For autocatalytic chemical systems, a typical model system for dynamic structure generation in chemistry, such elementary information is not available in the general case. The analysis of structure generation is thus rather based on the mesolevel of empirical gross reactions for selected molecular species and on their time evolution in terms of associated rate equations. Strong nonlinear effects as provided by the autocatalytic reactions with the associated feedback effects are a necessary condition for structure generation in these systems (Prigogine and Lefever 1968). By mechanisms in principle analogous to those in a laser, initial and localized patterns such as stripes and rings of alternating color spread over the whole system by information processing, and lead to a global pattern in the system.
It is rewarding to apply these fundamental insights about the role of agents and their particular types of interactions in dynamic structure generation, which are gained by analyzing relatively simple physical and chemical systems, to the much more complicated socioeconomic systems. Here, agents may be organizations, human individuals, social groups, and at whatever level for which proper information is available or sensible modeling can be applied. Besides structure generation by external control, such as in the systems of physics and chemistry addressed above, there are many examples of self-organized emergence in social systems even without external impact. Markets can be seen as emerging from the individual actions of traders, business organizations as emerging from the activities of their owners and employees, in addition to the actions of groups such as legislators, lawyers, advertisers, and suppliers. The choice of the agents is not separable from the definition of the interactions between them and their environment. Although the agent’s interactions are clearly entirely different from those physicochemical systems mentioned above, basic mechanisms of dynamic structure generation and pattern formation are pretty much analogous. In socioeconomic systems, similar to the physicochemical model systems, strong and reinforcing interactions generate feedback loops and circular causality between the macroscopic structures and the actions of the agents. To paraphrase Clifford Geertz (1973, p. 5), we are animals suspended in webs of meaning that we ourselves have spun.
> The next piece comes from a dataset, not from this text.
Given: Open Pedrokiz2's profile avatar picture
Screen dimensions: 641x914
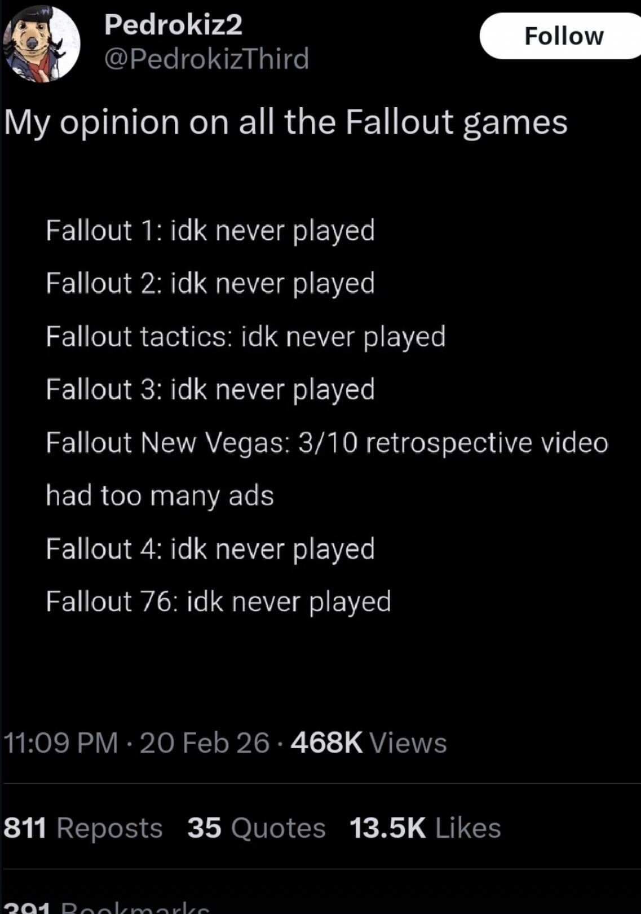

Agents learn from and adapt to the environment created by themselves. It is frequently the interaction of human individuals as agents with a field of information derived from the media, public opinion, or other sources that stabilizes the structures in socioeconomic systems. In this way, local patterns are again able to spread over the whole system by appropriate information distribution.
Tipping and Cascading
The object of study in systemic risks is invariably a system along with its boundaries. Boundary conditions may keep the system in a stable macroscopic state with continuous microdynamic change. But when the boundary conditions exceed threshold values they can drive the system into a regime of instability out of which new dynamic structures may suddenly emerge when appropriate internal conditions prevail. This phenomenon is referred to as tipping or as a bifurcation.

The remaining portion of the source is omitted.